DOCUMENT EXTRACT:
==============================
Thursday May 2, 2002

Teddy was askin me why I didn’t have a pet and I said, “Why I gotta have a pet?” She said, “Don’t you get lonely or anything?” and I said, “Well, I have my laptop”.

Might sound funny but my laptop is like mouse, the cat I had in my teens. Used to sleep with her every night. Loved that fucking cat. But I loved it so much that now I’m allergic to cats. If I was gonna have an animal for a pet it would be a cat, but I have a machine for a pet and it does nicely. Its keys are so soft and they fit my hands. The screen is big and bright and cheerful. It’s quiet, quick and wireless. It brings me the world. I create on it. You all know how laptops work. Mine works incredibly well. It sits on top of my lap for upwards of 15 hours a day.

But all the attention was taking its toll so I sent it back to Dell for repair on Tuesday, thinking I’d not see it till next week but Airborne rang my doorbell at 9am this morning and it was my old friend the laptop wanting to come inside. That’s a one day turnaround. And they swapped out the freakin motherbboard in Memphis! So here’s to Dell computer corporation for making such a lovely beast and to their fulfillment partnership with Airborne Express corporation. I owe you my life.

This posting on ebay will probably expire soon but I thought it was a nice bunch of photos of my camera and example of what I did with it. 89 bucks might be kinda spendy but that's the way it goes on ebay these days. The guy even asked for permission to use my photo.

Wednesday May 1, 2002

Mini movie review for "Suddenly" 1954.

From the very first moment of the movie you can feel the camp. It spills off the screen almost as quickly as Sam Fuller's "The Naked Kiss" (the uncontestable peak of twisted melodramatic motion picture brilliance) but here's it was surely a complete mistake. Or could it have been spiced with subversion? I don't know the director or writer but their bios seem spotless. I’m sure Sen. McCarthy loved them. Sterling Hayden, is fucking ridiculous as sheriff "Tod" (were people named Tod then? Guess so.) So ridiculous that after the first two goofy minutes I asked myself, "you're gonna stay up all night watching b-movie crap instead of helping the needy children of your community?" and I didn't have time to answer. I popped a Salisbury steak TV dinner in and parked it. I love Sterling Hayden and something about his delivery is so wooden that at the very moment he's proclaiming his otherworldly patriotism he reminds me of poor Ellen when she is coerced to front for the assassins and lie that everything is ok and send the cops away. There's something about that guy. After all, he was hanging with Stanely Kubrick at the time (The Killing) and he would play General Jack D. Ripper in Kubrick's Dr. Strangelove.
==============================
SOURCE EXCERPT:
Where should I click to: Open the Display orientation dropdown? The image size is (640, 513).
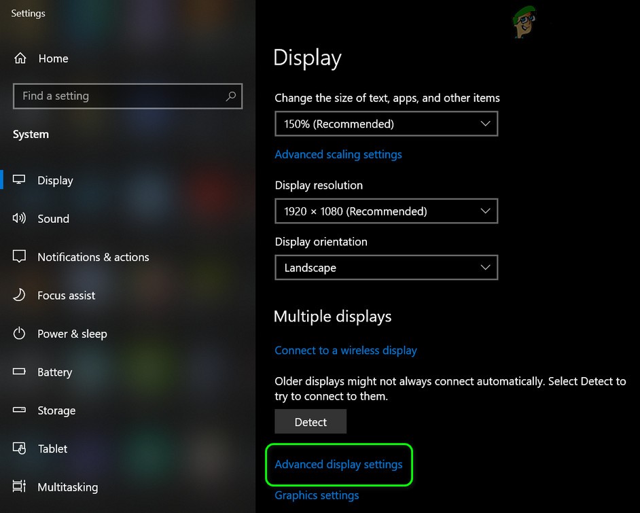point(386,268)
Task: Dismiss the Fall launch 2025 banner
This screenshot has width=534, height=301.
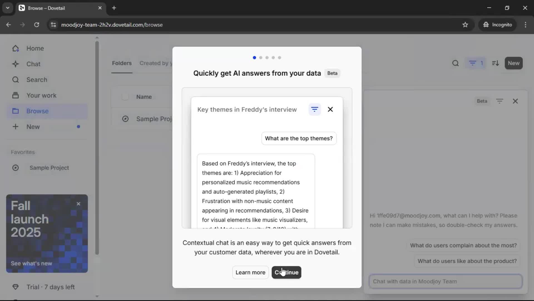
==============================
JOB A:
In the May 2002 blog entries, which company delivered the repaired laptop back to the writer?
JOB B:
Pick up the May 2002 blog entries right after their final sentence and keep going.
The data above are separate material from the May 2002 blog entries.

EXERCISE RESULT A:
Airborne Express.

EXERCISE RESULT B:
From IMDB:

"To modern eyes the all-American good guys look ever-so-slightly psycho in their undying patriotism, love of guns (but hey!, not killing), and idol-worship of the Prez. Even the pacifist heroine has to relent and understand that guns solve problems, suddenly."

Of course, monologing through the whole thing is Mr. Straight, Frank Sinatra. Even though he plays a psycho killer, he doesn't fit with the wierdos in this movie. I found this on the back side of a "The Man with the Golden Arm" DVD and I'd forgotten that I'd already seen that. That movie sucked. Its message is simplistic and boring and dated. I was amazed how boring it was and angry with my rental so I didn't have much left for "Suddenly" (which, for some reason, I thought was a recorded live performance of Mr. Frank.) But let me tell you now, "Suddenly" is worth finding at the vidstore and bringing home to your loved ones.

From IMDB:

"This is the film that Lee Harvey Oswald supposedly watched mere days before assassinating JFK, a fact that Frank Sinatra learned years after the tragedy prompting him to withdraw the film from circulation."

Monday April 29, 2002

In case you were looking for it, I have an algorithm (written in Python or VBScript, got yer choice) for calculating the distance between two points specified in longitude and latitude and a database of all the zips in the US and their corrensponding longitude-latitude centroids.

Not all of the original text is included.